How could an alteration make it worst if it wasn't required to be vented in the first place?

Quite an expense; what model code and what kind of alterations triggered the requirement for ventilation?

*R102.7 Existing structures. *

The legal occupancy of any structure existing on the date of adoption of this code shall be permitted to continue without change, except as is specifically covered in this code, the _International Property Maintenance Code _or the _International Fire Code,_ or as is deemed necessary by the _building official _for the general safety and welfare of the occupants and the public.

*R102.7.1 Additions, alterations or repairs. *

_Additions,_ _alterations _or repairs to any structure shall conform to the requirements for a new structure without requiring the existing structure to comply with all of the requirements of this code, unless otherwise stated._ Additions,_ _alterations_ or repairs shall not cause an existing structure to become unsafe or adversely affect the performance of the building.

Francis


----------



## ICE (Mar 13, 2013)

R408.3 Unvented crawl space.

Ventilation openings in under-floor spaces specified in Sections R408.1 and R408.2 shall not be required where:

1. Exposed earth is covered with a continuous Class I vapor retarder. Joints of the vapor retarder shall overlap by 6

inches (152 mm) and shall be sealed or taped. The edges of the vapor retarder shall extend at least 6 inches (152

mm) up the stem wall and shall be attached and sealed to the stem wall; *and*

2. One of the following is provided for the under-floor space:

2.1. Continuously operated mechanical exhaust ventilation

at a rate equal to 1 cubic foot per minute

(0.47 L/s) for each 50 square feet (4.7m2) of

crawlspace floor area, including an air pathway

to the common area (such as a duct or transfer

grille). Crawl space perimeter walls shall be

insulated in accordance with the minimum insulation

requirements established in the California

Energy Code.
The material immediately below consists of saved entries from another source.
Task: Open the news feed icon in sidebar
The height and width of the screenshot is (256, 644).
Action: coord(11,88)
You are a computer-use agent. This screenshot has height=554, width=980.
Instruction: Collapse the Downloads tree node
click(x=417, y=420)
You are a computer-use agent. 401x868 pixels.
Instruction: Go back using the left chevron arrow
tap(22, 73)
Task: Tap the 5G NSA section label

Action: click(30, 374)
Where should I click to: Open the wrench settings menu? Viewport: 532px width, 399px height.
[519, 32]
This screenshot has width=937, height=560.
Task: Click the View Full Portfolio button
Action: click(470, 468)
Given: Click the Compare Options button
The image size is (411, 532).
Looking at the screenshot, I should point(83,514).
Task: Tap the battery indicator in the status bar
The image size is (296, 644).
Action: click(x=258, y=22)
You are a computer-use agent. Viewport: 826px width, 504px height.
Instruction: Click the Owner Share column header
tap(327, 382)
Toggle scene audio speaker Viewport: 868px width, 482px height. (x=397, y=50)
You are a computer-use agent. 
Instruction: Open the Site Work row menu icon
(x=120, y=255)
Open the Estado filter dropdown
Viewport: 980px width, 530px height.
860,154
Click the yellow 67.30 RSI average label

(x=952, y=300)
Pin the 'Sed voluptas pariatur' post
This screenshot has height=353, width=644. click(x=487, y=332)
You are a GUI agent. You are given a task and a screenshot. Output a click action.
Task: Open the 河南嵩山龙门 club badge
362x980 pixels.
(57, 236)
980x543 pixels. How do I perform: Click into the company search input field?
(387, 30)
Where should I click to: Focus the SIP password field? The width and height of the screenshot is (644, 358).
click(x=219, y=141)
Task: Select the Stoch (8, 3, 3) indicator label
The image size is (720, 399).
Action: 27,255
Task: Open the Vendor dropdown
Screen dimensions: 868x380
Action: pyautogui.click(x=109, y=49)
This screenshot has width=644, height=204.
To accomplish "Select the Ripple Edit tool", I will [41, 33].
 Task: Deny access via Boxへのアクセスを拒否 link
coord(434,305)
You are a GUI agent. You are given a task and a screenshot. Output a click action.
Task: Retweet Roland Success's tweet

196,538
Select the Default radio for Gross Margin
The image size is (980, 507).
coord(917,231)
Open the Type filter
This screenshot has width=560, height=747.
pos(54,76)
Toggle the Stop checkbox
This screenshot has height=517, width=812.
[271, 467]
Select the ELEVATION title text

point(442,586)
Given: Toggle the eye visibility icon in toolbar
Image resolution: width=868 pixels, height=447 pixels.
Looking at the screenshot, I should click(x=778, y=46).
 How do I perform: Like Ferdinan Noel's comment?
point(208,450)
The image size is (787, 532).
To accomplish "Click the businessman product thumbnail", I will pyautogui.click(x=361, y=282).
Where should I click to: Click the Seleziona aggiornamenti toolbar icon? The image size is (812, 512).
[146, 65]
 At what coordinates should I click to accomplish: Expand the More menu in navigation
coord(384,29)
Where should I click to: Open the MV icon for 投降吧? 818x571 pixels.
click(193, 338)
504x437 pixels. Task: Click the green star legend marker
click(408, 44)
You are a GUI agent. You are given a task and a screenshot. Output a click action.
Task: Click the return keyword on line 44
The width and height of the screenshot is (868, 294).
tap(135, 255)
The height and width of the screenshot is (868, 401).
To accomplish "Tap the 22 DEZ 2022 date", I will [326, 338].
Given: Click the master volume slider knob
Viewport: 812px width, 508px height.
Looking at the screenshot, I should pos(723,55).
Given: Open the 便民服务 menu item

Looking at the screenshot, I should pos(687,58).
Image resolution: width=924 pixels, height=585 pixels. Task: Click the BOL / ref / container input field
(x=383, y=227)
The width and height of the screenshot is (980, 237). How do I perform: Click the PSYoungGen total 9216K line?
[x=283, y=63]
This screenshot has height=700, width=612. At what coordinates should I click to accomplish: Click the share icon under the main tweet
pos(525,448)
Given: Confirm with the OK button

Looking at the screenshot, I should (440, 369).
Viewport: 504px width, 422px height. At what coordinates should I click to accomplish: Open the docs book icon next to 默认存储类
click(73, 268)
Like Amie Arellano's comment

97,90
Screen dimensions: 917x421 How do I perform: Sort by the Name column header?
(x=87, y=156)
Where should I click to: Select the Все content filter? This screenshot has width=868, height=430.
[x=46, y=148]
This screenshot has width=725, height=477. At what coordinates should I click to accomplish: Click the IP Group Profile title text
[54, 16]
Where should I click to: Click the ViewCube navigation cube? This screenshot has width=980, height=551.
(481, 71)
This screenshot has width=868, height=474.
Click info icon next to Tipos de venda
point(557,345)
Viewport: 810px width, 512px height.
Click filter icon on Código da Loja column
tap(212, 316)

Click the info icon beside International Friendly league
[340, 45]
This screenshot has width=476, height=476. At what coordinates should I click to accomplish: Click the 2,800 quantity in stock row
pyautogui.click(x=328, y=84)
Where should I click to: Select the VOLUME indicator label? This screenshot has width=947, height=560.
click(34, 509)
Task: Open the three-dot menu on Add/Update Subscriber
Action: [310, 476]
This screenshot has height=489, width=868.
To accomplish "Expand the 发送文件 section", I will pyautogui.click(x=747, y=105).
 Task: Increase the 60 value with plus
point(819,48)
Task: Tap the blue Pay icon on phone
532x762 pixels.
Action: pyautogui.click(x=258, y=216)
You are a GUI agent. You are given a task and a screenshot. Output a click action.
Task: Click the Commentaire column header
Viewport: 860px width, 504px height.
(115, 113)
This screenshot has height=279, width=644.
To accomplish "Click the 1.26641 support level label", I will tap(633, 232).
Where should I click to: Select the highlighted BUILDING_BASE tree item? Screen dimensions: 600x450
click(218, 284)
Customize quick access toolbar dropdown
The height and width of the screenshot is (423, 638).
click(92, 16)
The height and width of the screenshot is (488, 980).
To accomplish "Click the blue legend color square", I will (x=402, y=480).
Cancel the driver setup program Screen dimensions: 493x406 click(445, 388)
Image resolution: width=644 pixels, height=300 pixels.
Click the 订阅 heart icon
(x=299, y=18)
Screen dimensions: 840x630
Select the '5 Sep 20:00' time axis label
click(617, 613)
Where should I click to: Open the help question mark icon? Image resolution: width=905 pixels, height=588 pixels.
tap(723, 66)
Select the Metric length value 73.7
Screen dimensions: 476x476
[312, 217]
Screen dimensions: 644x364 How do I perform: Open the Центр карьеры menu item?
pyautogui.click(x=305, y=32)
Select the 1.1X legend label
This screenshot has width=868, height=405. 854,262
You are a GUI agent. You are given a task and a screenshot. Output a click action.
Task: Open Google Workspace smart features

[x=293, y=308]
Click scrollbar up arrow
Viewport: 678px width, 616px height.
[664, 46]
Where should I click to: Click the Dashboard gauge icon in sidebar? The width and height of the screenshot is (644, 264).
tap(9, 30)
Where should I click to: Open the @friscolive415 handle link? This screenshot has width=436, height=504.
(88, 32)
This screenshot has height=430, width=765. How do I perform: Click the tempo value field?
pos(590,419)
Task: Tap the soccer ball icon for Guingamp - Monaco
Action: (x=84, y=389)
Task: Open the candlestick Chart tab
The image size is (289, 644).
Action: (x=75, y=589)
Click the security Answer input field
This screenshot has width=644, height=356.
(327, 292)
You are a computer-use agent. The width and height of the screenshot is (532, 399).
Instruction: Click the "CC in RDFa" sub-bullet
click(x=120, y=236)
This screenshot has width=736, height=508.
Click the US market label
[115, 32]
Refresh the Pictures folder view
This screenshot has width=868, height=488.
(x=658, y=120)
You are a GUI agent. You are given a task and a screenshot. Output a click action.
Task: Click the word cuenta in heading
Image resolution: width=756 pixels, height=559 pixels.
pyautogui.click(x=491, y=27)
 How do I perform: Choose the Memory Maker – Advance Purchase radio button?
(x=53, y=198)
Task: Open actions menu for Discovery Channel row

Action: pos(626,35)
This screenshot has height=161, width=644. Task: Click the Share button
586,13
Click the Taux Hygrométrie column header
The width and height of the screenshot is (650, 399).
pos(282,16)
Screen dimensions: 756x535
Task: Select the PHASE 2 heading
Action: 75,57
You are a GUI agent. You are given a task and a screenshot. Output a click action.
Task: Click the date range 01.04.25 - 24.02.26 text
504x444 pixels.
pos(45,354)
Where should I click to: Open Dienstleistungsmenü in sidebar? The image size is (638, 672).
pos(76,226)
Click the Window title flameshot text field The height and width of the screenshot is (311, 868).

Crawl space insulation shall be

permanently fastened to the wall and extend

downward from the floor to the finished grade

level and then vertically and/or horizontally for

at least an additional 24 inches (610 mm).

2.2. Conditioned air supply sized to deliver at a rate

equal to 1 cubic foot per minute (0.47 L/s) for

each 50 square feet (4.7 m2) of under-floor area,

including a return air pathway to the common

area (such as a duct or transfer grille). Crawl

space perimeter walls shall be insulated in accordance

with the minimum insulation requirements

established in the California Energy Code.

Crawl space insulation shall be permanently fastened

to the wall and extend downward from the

floor to the finished grade level and then vertically

and/or horizontally for at least an additional

24 inches (610 mm).

2.3. Plenum in structures complying with the California

Mechanical Code, if under-floor space is

used as a plenum.


----------



## Rick18071 (Mar 14, 2013)

How can you ventilte this floor if there realy is no space? The 18" crawl space is all filled in with insulation. Is it still considered "under floor space" if there is no space?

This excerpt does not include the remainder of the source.